British telecoms group BT has reached a deal to pay down the £4.1bn deficit on its staff pension fund more quickly than previously planned, it announced yesterday, resolving a long-running concern for investors and clearing the way for potentially higher dividends.
Shares in the former state telecoms monopoly leapt to a four-year high after it said it has agreed with the BT Pension Scheme’s trustee that it would start clearing the deficit immediately with a top-up payment of £2bn by the end of this month.

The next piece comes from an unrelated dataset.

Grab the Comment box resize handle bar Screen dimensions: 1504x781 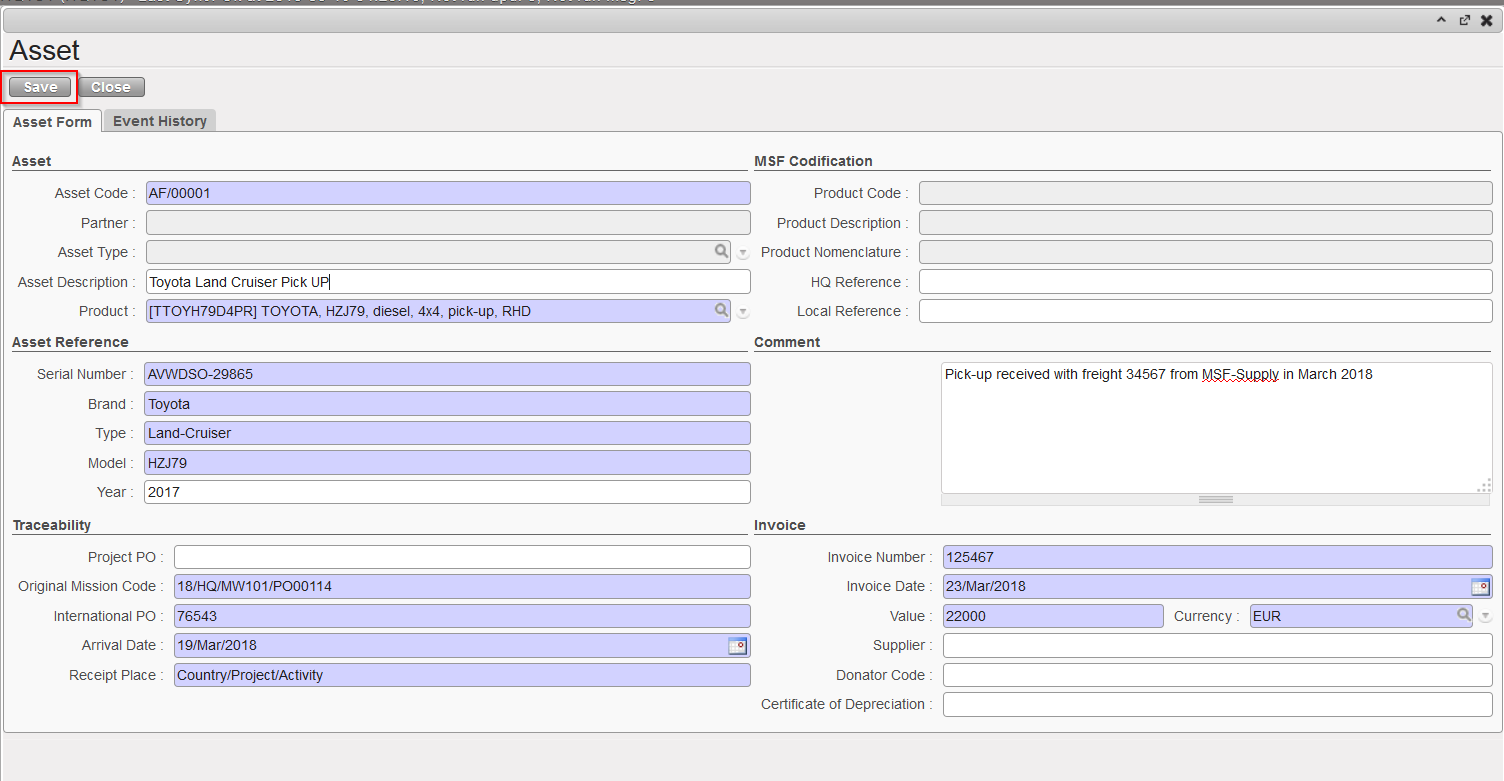pos(1215,499)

The group, which had previously relied on cost cuts and improved efficiency to drive cash generation, said it would then be able to make lower annual contributions for the next nine years of £325m, compared with its previous goal of clearing the deficit over 17 years.
Analysts said the new deficit estimate was also less than expected.

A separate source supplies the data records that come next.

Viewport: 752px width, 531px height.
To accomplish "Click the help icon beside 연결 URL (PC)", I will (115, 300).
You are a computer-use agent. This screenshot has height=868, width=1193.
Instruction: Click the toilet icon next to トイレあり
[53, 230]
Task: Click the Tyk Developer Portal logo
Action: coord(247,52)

“This is a very rational thing to do and helps to materially de-risk the company and give more dividend flexibility in the future,” said Macquarie analyst Guy Peddy.
BT, which has been dogged in recent years by the pension deficit and the restrictions it placed on its dividend, said a new triennial valuation at the end of June put the deficit at less than half the size of the £9bn shortfall when the scheme was evaluated in 2008.
Chief executive Ian Livingston said: “This agreement under which the company makes an immediate contribution to the scheme of almost half of the deficit reflects BT’s financial strength.”
He went on: “BT’s long-term sustainable cash generation has improved significantly since the 2008 valuation and we remain focused on improving BT’s financial strength, investing in our future and enhancing shareholder returns.”
The new deficit settlement compared with a previous payment plan which ran over 17 years and started off with an annual payment of £525m, which would then rise to £856m in 2025.
But with BT expected to generate £2.4bn of cash in this financial year – more than triple the figure three years ago – it is in a better position to tackle the burden.
And by pumping money into the scheme this month, BT will benefit from tax relief at a higher rate before a reduction in corporation tax in April.
The valuation of the scheme, which has benefited from better investment returns since 2008, still requires the backing of the pensions regulator.
“Our sum-of-parts valuation for BT had assumed a net-of-tax pension deficit of around £5.1bn,” Oriel Securities said. “This will now have to fall. The difference is around a 25 pence per share boost to our estimate of BT’s fair value.”
Analysts also noted a condition that BT would have to pay more money into the scheme if its shareholder returns between March 2012 and June 2015 exceeded the pension deficit payments.
With shareholder returns for that period forecast at around £2.5bn, and the deficit payments planned at £2.98bn, analysts noted that there was plenty of headroom for BT to raise the dividend.
BT shares scaled to a four-year high of 235.3p yesterday, the day’s biggest rise by a European blue-chip stock.
Deutsche Bank said: “With regard to dividends, the company remains circumspect with regard to a potential raise but acknowledged that resolution of a new top-up plan was a pre-condition to addressing potentially increased shareholder remuneration.”